UZBEKISTAN: Tortured till he lost consciousness

Officers at Karmana District Police Station, among them Feruz Ruziyev, tortured Murot Turdiyev until he lost consciousness, while another fellow-Protestant was threatened with rape, Protestants complained to Forum 18 News Service. The two were among four Protestant men stopped at a traffic checkpoint. "The Police knows his car, and the licence plate, and seemingly they were informed about their arrival in town, and were waiting for them there," one Protestant told Forum 18. When Forum 18 asked why he had beaten Turdiyev, Officer Ruziyev immediately put the phone down.
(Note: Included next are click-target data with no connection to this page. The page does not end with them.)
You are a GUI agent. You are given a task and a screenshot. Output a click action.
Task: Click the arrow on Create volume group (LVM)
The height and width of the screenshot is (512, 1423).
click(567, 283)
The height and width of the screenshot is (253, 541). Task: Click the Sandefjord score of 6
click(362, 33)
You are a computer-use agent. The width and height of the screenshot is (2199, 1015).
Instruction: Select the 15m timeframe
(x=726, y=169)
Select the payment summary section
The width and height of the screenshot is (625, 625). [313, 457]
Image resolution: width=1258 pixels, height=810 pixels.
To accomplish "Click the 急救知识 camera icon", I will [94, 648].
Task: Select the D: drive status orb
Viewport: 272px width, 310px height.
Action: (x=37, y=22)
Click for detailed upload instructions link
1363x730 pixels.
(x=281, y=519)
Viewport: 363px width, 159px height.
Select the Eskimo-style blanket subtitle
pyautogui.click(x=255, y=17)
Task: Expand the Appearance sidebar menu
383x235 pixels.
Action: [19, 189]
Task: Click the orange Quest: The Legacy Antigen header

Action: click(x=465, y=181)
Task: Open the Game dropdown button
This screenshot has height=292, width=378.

Gofur Namozov, Chief of Karmana Criminal Police, adamantly denied to Forum 18 that any of the four had been beaten and tortured. "We only questioned them about the many visas and foreign stamps in their passports," he claimed. Administrative cases against the four appear to have been handed to court. Meanwhile police and other officials went almost daily in May to the Karshi home of Guljahon Kuzebayeva, banging on the gates of the yard "like hooligans" and trying to climb over the wall. She has been in hiding since July 2014 to evade arrest for her religious activity.

CRIMEA: New punishments for "religious agitation in public places"?

A new draft Law on Administrative Offences in the Republic of Crimea would, if adopted in current form, prescribe fines for the undefined "offence" of "religious agitation in public places". The draft passed its first reading in the State Council (Crimea's parliament) in May. Although fines would be relatively small, they would rise for repeated "offences", Forum 18 News Service notes. "I don't understand what they envisage" by the term "religious agitation in public places", Chair of the State Council's Culture Committee Svetlana Savchenko told Forum 18. Asked if Orthodox Easter processions around churches might be punishable, she responded: "Processions are not agitation – giving out books or leaflets is." Meanwhile, a senior Crimean Muslim official was twice fined in April for failing to pay earlier fines because institutions under his authority had religious books the Russian authorities claim are "extremist".

CRIMEA: Interrogated, photographed, fingerprinted, fined

Seven of nine Baptists who conducted an outdoor religious meeting in a village in central Crimea were fined in May, Forum 18 News Service notes. An eighth is due in court on 15 June. All rejected police and court insistence that their event required prior notification under Russia's Demonstrations Law. "This event did not disturb public order and did not threaten the safety of the participants themselves or of other citizens," church members insisted to Forum 18. The chair of the village council who halted the event, Aleksei Rusanov, and the head of the District Police, Colonel Aleksandr Venikov, both refused to discuss their actions with Forum 18. Since Russia's annexation of Crimea in March 2014, some religious communities have complained of state restrictions on public activities they had previously conducted when the peninsula was under Ukrainian rule. The fines came as proposed new punishments for "religious agitation in public places" are in Crimea's State Council (parliament). The United Nations has expressed concern about the consequences of a re-registration requirement on Crimea's religious communities.